Координируя революционные усилия рабочих и солдат всей страны, давая им единство цели и намечая сроки, лозунг съезда Советов прикрывал в то же время полуконспиративную, полуоткрытую подготовку восстания постоянной апелляцией к легальному представительству рабочих, солдат и крестьян. Обличая собирание сил для переворота, съезд должен был затем санкционировать его результаты и сформировать новую власть, «бесспорную для народа» (стиль Троцкого. – В.К.).

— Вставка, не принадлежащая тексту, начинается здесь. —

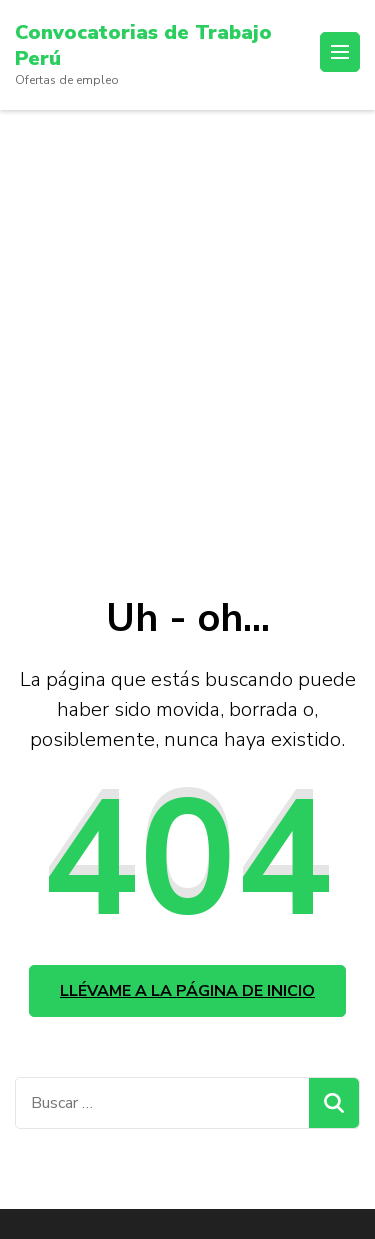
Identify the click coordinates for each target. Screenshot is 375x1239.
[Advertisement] (187, 307)
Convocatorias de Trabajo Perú (143, 45)
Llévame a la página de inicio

В расстановке сил решающая роль отводилась петроградскому гарнизону. Несмотря на начавшийся в конце июля перелом, в обновленном петроградском гарнизоне в течение августа еще господствовали эсеры и меньшевики. Некоторые воинские части не испытывали доверия к большевикам. Пролетариат не имел оружия: в руках Красной гвардии имелось всего несколько тысяч винтовок. Восстание в этих условиях могло закончиться жестоким поражением. Но в течение сентября положение начало меняться. После мятежа генералов соглашатели быстро теряли опору в гарнизоне. Недоверие к большевикам сменялось сочувствием, но не более. Гарнизон был по-мужицки подозрительным: не обманут ли большевики, дадут ли на самом деле мир и землю? Бороться за эти задачи под знаменами большевиков большинство солдат еще не собиралось. А так как в составе гарнизона сохранялись враждебные большевикам 5–6 тысяч юнкеров, три казачьих полка, батальон самокатчиков, броневой дивизион, то исход столкновения представлялся и в сентябре сомнительным.